# Requirement
Copy every line of the material below word for word, in the same order.

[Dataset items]
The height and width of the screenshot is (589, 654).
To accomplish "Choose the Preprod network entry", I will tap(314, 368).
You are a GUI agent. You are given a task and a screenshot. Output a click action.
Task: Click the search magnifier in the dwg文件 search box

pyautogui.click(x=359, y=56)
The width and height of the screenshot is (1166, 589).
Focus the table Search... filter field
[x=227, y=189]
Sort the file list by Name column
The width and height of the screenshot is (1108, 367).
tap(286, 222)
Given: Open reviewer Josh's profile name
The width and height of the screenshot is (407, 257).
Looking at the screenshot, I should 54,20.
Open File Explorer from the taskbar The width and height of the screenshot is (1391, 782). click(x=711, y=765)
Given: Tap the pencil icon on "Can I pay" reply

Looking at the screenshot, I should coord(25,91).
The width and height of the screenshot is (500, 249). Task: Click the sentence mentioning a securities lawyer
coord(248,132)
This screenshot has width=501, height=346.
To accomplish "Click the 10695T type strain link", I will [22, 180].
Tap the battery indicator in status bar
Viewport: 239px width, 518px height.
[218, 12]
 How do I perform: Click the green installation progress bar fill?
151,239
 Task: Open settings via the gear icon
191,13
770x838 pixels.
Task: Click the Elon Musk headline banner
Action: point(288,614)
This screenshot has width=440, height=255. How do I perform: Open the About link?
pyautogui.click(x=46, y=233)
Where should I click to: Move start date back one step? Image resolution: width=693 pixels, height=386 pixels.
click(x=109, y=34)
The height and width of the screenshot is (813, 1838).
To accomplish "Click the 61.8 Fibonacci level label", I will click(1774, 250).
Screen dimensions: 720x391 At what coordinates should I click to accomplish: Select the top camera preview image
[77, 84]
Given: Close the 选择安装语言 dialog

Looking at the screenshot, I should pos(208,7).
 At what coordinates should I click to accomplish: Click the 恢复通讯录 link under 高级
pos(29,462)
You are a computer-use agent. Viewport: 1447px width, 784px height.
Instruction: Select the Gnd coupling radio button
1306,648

# Output for this exercise
The height and width of the screenshot is (589, 654).
To accomplish "Choose the Preprod network entry", I will tap(314, 368).
You are a GUI agent. You are given a task and a screenshot. Output a click action.
Task: Click the search magnifier in the dwg文件 search box

pyautogui.click(x=359, y=56)
The width and height of the screenshot is (1166, 589).
Focus the table Search... filter field
[x=227, y=189]
Sort the file list by Name column
The width and height of the screenshot is (1108, 367).
tap(286, 222)
Given: Open reviewer Josh's profile name
The width and height of the screenshot is (407, 257).
Looking at the screenshot, I should 54,20.
Open File Explorer from the taskbar The width and height of the screenshot is (1391, 782). click(x=711, y=765)
Given: Tap the pencil icon on "Can I pay" reply

Looking at the screenshot, I should coord(25,91).
The width and height of the screenshot is (500, 249). Task: Click the sentence mentioning a securities lawyer
coord(248,132)
This screenshot has width=501, height=346.
To accomplish "Click the 10695T type strain link", I will [22, 180].
Tap the battery indicator in status bar
Viewport: 239px width, 518px height.
[218, 12]
 How do I perform: Click the green installation progress bar fill?
151,239
 Task: Open settings via the gear icon
191,13
770x838 pixels.
Task: Click the Elon Musk headline banner
Action: point(288,614)
This screenshot has width=440, height=255. How do I perform: Open the About link?
pyautogui.click(x=46, y=233)
Where should I click to: Move start date back one step? Image resolution: width=693 pixels, height=386 pixels.
click(x=109, y=34)
The height and width of the screenshot is (813, 1838).
To accomplish "Click the 61.8 Fibonacci level label", I will click(1774, 250).
Screen dimensions: 720x391 At what coordinates should I click to accomplish: Select the top camera preview image
[77, 84]
Given: Close the 选择安装语言 dialog

Looking at the screenshot, I should pos(208,7).
 At what coordinates should I click to accomplish: Click the 恢复通讯录 link under 高级
pos(29,462)
You are a computer-use agent. Viewport: 1447px width, 784px height.
Instruction: Select the Gnd coupling radio button
1306,648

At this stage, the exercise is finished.